TEXT SECTION -

** START **

Friday, March 03, 2017

Review: LOGAN


It’s a brand. It sticks.

3.5 stars

Mini Review:

They gave you gigantic hint in the trailer. Johnny Cash singing what is perhaps the best ever cover version of the hit song ‘Hurt’ by Nine Inch Nails: I hurt myself today/To see if I still feel/I focus on the pain/The only thing that’s real… The lyrics sum up the movie. Unmissable.

Main Review:

In a world where the X-men are gone, Logan is now old. And he drives giggly bachelorettes in a limo. Charles Xavier is no longer the mind reading elder, and is suffering from Alzheimer's. Suddenly a baddie with a gold tooth shows up demanding the whereabouts of the girl… This movie is so extraordinary, you are at once mesmerised and at once repelled by the violence on the screen, you gawp at the immense talent that is present in the girl…

Book Your Tickets Now!

Seriously. The action, the story, the action, the characters, the locations, the action, the science, the baddies, the action is so jaw-droppingly good, you cannot stay away.

For those who have grown up watching cowboy movies, watching Shane and Jack Palance (of the single arm push ups fame) calling out,’And where do you think you’re doing?’ is an awesome, awesome experience because Charles Xavier is watching the movie with the girl. The movie is so layered, you sense where it is going because everything is hinting at events snowballing on the screen in front of you.

The film opens to aches and pains and Adamantium that isn’t working right, and wounds that leaving marks on the grizzled body of Wolverine. As the song says, ‘You focus on the pain/The only thing that’s real.

Logan is also older and very, crotchety. And you feel the pain as he wears his shirt. You want to know he chooses to suffer in this way. You want to know why Charles is hiding in the awesome upended water tank (Cerebro, anyone?) and why is he nurturing plants. You also cross your fingers that you go home and read the old man Logan comic books where Logan mostly deals with this torture inside his head. You want to know why he is hurting so much.

** END **

SOURCE DATA -

** START **

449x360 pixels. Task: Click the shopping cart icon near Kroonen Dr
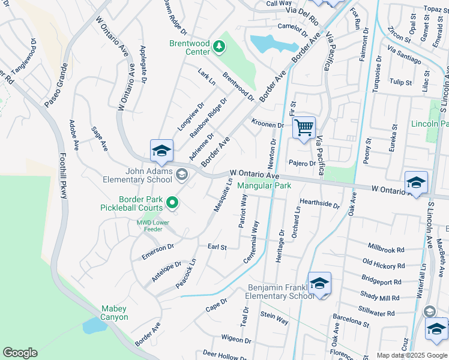[x=304, y=128]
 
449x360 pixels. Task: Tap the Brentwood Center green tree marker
[x=219, y=46]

** END **

Please rewrite the part of the Logan review that opens with the words "In a world where" and closes with "Your Tickets Now!", swapping "gold tooth" for "silver tooth". Rely on the Logan review alone, not on the material.

In a world where the X-men are gone, Logan is now old. And he drives giggly bachelorettes in a limo. Charles Xavier is no longer the mind reading elder, and is suffering from Alzheimer's. Suddenly a baddie with a silver tooth shows up demanding the whereabouts of the girl… This movie is so extraordinary, you are at once mesmerised and at once repelled by the violence on the screen, you gawp at the immense talent that is present in the girl…

Book Your Tickets Now!